The interview continues on. Dahmer's father is also interviewed alone, Dahmer answers questions alone, and Dahmer's mother appears alone and with a co-author of a book she had planned on writing (but which was never published). Dahmer's mother never appears next to her son during the interview. In fact, the parts of the interview where Dahmer and his father sit next to each other, of course, took place in prison, while the interview with Dahmer's mother was conducted elsewhere.

I can't really see any reason why the people involved consented to these interviews. Aside from money (I have no idea if they were paid), or the aforementioned desire for attention, I can't see the benefit. However, Dahmer's father apparently encouraged his son to do the interview, as the book Dahmer's father had written was released just prior to that time. Stone Philips briefly mentions this as a motivating factor. As for Dahmer's mother, she likely wanted to ensure that her side of the story was heard. She divorced Dahmer's father years ago, and apparently didn't like some of the suggestions or outright claims he made in his book.

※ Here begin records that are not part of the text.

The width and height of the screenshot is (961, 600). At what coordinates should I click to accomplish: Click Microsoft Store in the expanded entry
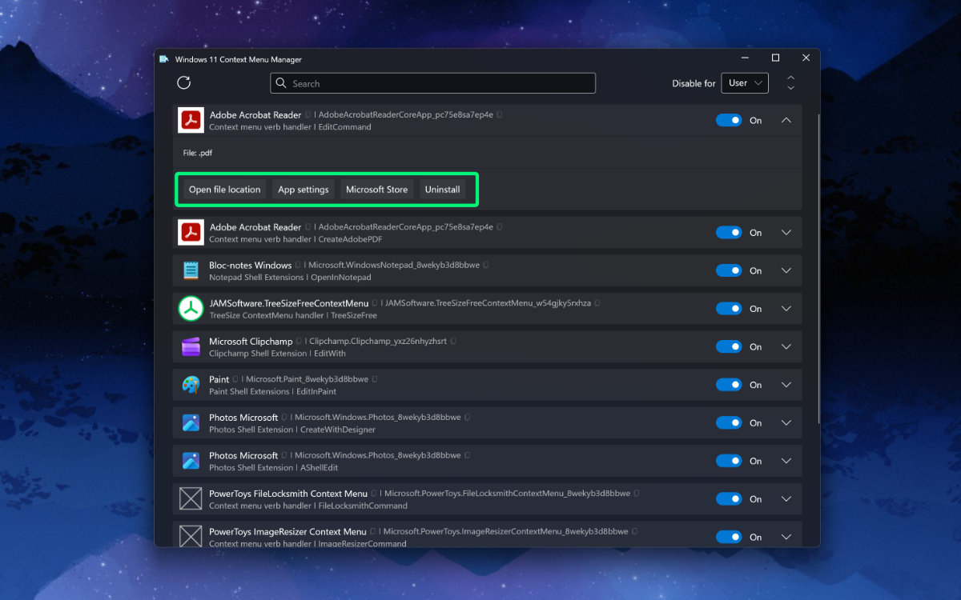point(376,189)
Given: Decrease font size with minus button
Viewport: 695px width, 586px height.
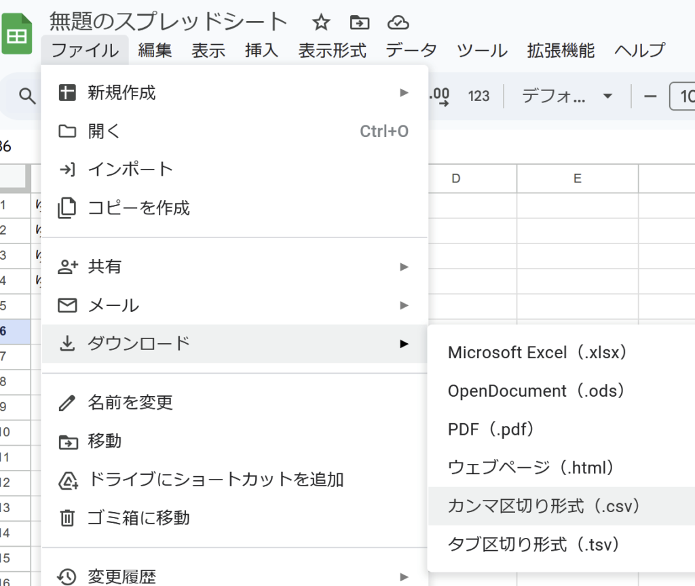Looking at the screenshot, I should click(x=650, y=96).
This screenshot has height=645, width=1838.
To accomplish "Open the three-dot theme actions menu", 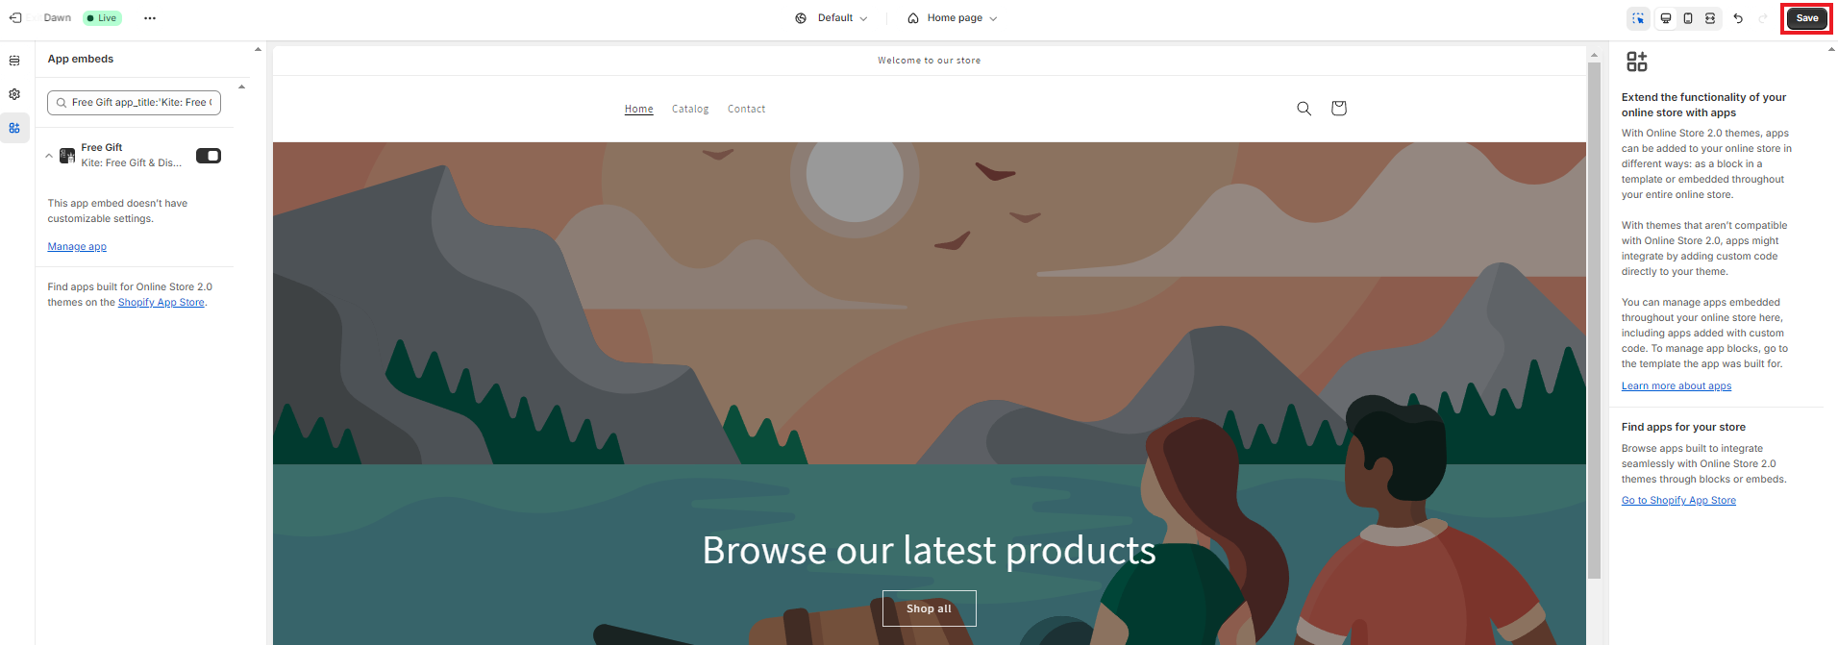I will pos(150,18).
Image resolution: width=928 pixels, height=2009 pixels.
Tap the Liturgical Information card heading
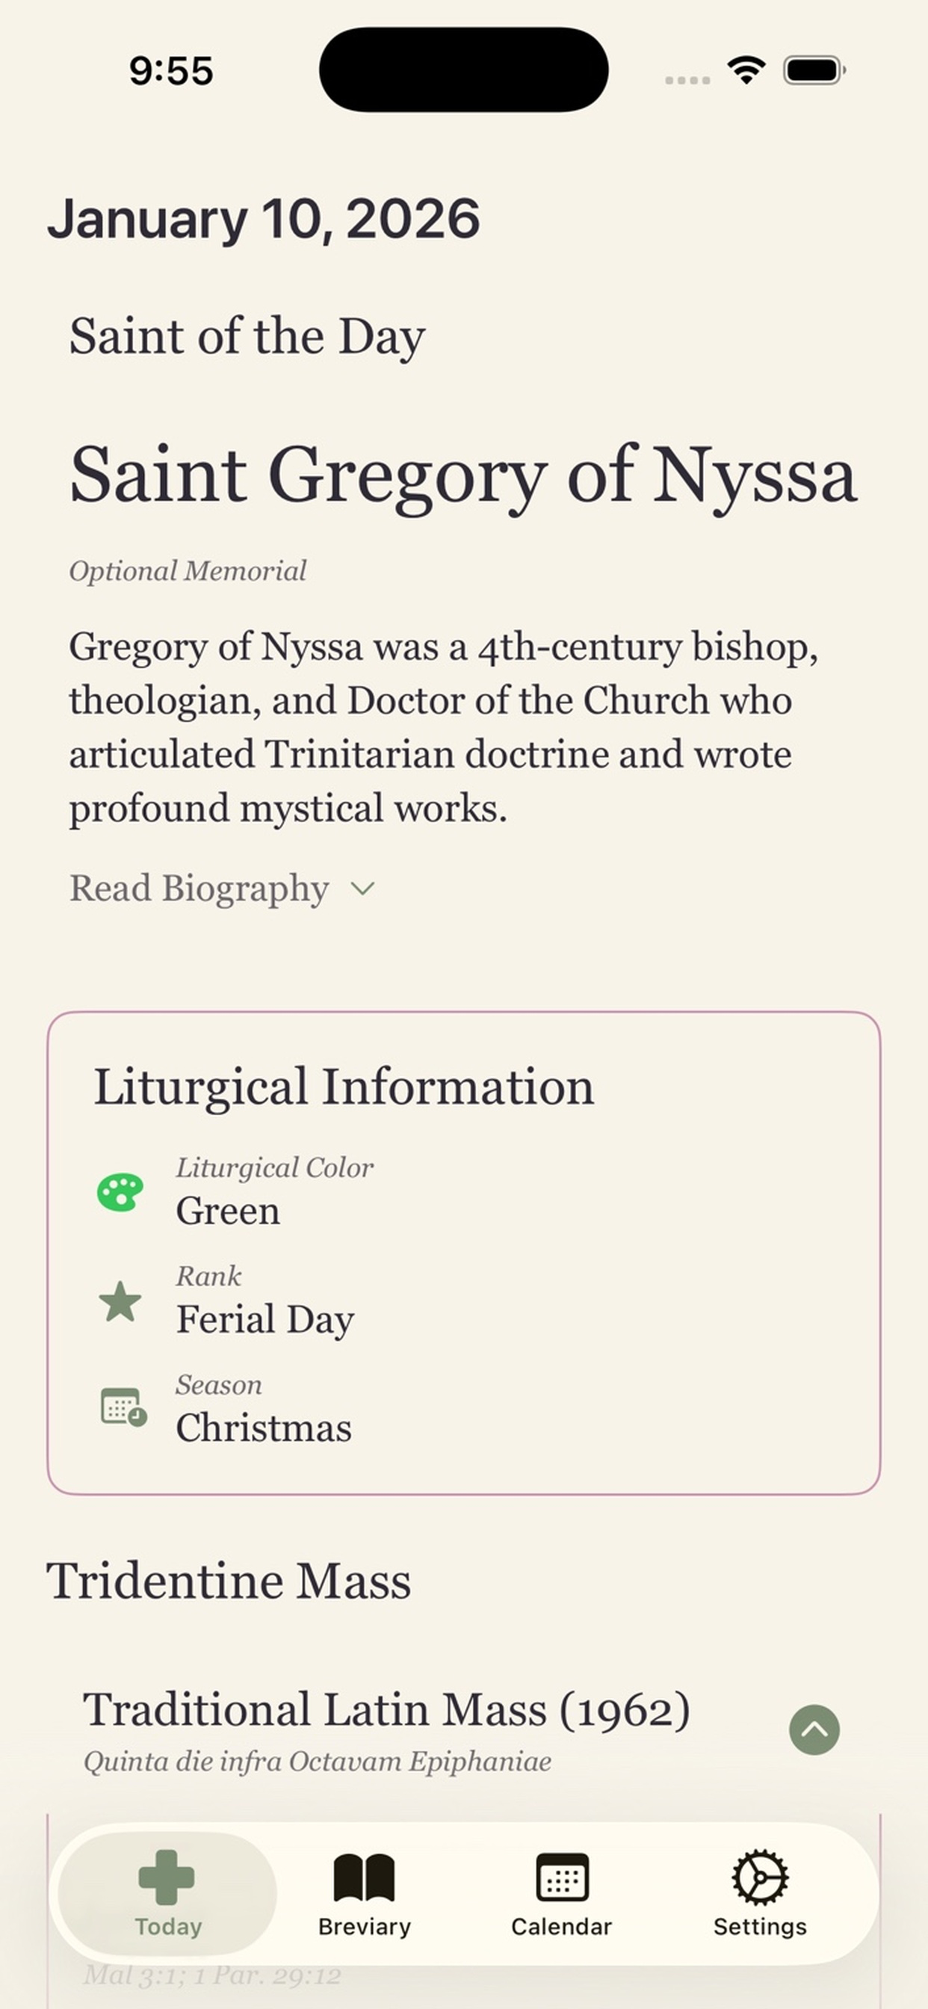344,1086
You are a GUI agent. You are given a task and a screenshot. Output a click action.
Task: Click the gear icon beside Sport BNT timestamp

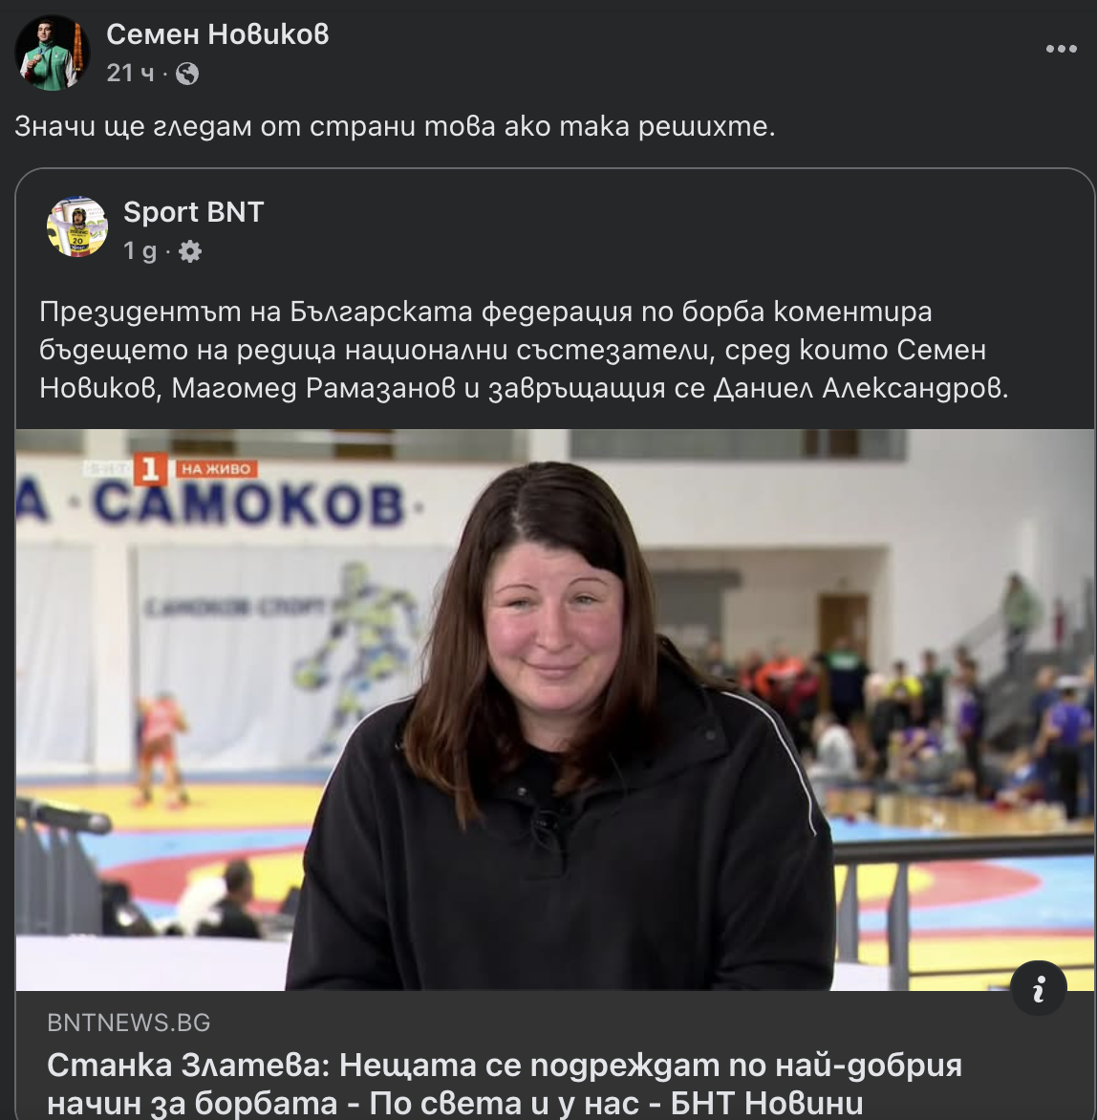click(x=190, y=251)
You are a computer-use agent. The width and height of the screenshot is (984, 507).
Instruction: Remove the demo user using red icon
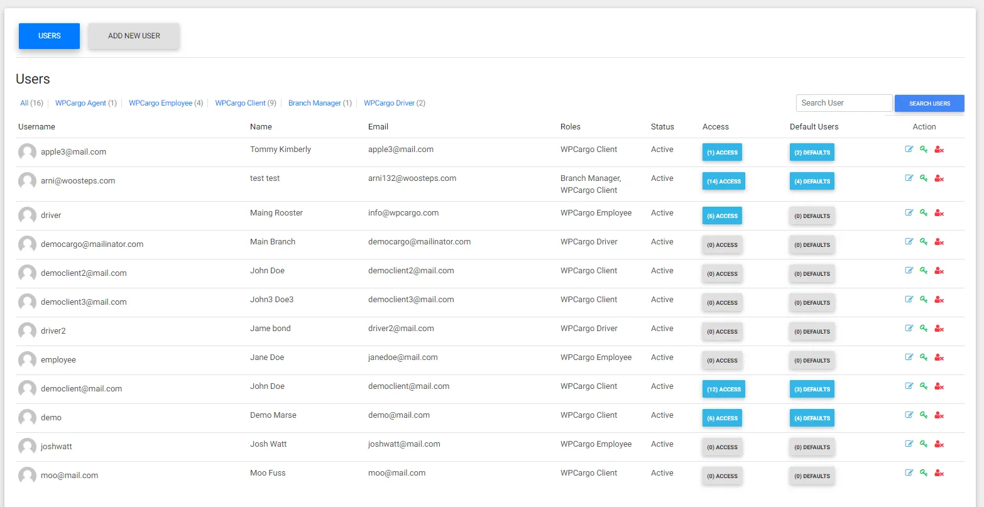pyautogui.click(x=939, y=415)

But if part of the motivation was to help people understand Dahmer, or even to paint him as a sympathetic figure, then it was a complete failure. No matter how rational or convincing you may sound, it's simply too hard to reach people when your offspring does what Dahmer did. The nastiness is bound to cloud most people's judgement of anyone related to such a perpetrator of evil.

Only nine months after the interviews were conducted, a fellow inmate bludgeoned Dahmer to death in prison. I wonder what was going through Dahmer's mind as the life was being hammered out of him? Relief? A dull sense of interest at this final experience before he ceased for all eternity? Hard to say. But something tells me no real remorse ever troubled the mind of this vile fleck of human excrement, either in the years following his crimes, or during those last, well-deserved moments of brutal justice.